(Pause)
I have a new idea, Jenna—about next year. Or, rather, next summer. When the children are finished with school. I looked up the date—June eighteenth.
(Pause)
OK. Sorry to miss you.
Love you.
(Pause)
Love all of you.
(Pause)
Good-bye . . .
(Pause)
H’lo? Did I hear someone? Is someone—there?
(Pause)
OK, guys. Love you. I’ll call back soon.
G’bye.
“NO MORE”
Early she’d wakened. Very quietly—stealthily—she was leaving us for Seattle.
A car had come for her, sleek-dark hired car like a torpedo in the twilit air before dawn waiting, motor running, headlights in the driveway below. And Naomi panicked and ran after her barefoot on the stairs for she was leaving without saying good-bye as she had arrived without (it seemed to us) saying hello. “Mom, wait! When will we see you again . . .”

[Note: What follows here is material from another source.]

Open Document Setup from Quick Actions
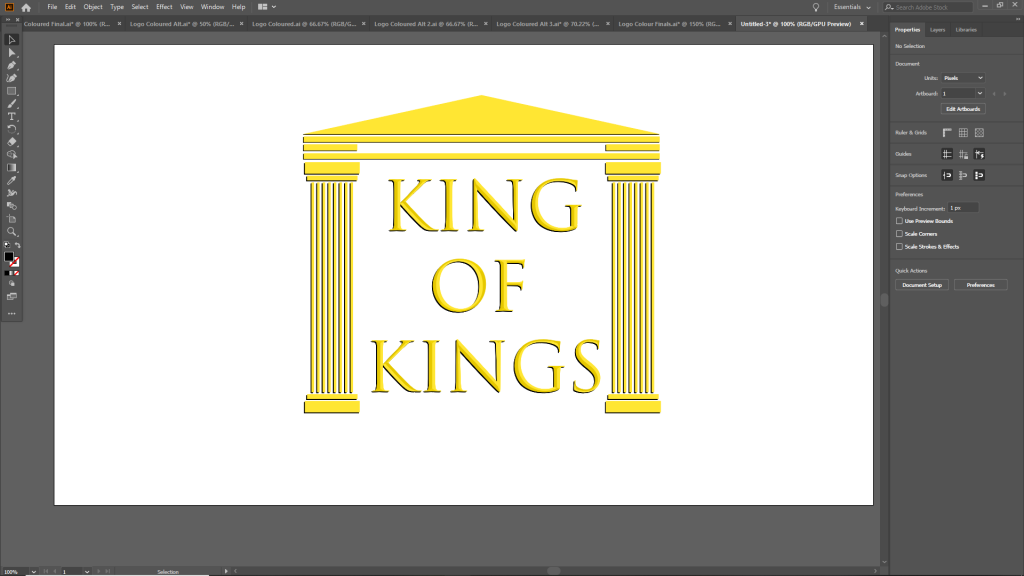 [922, 285]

But already she was at the door, with her suitcase. Already, about to step outside.
“Mom! Mom!”
Her thinning shale-colored hair had been brushed back severely from her face. Her thin taut body that had reverted to the neuter body of a young girl and was no longer a mother’s body was hidden inside a shapeless dark coat that fell nearly to her ankles. Her face—that had once been a beautiful face, or nearly—was now worn, wan, alabaster-pale—bloodless. (Darren had said Jesus! She looks exsanguinated liking the sound of words extravagant and reckless and angry in Zap Comix style.) Her eyebrows seemed to have disappeared. Her eyelashes were brittle and broken. The eyes were naked, raw.
“Aren’t you going to say good-bye to anyone? Not even Melissa?”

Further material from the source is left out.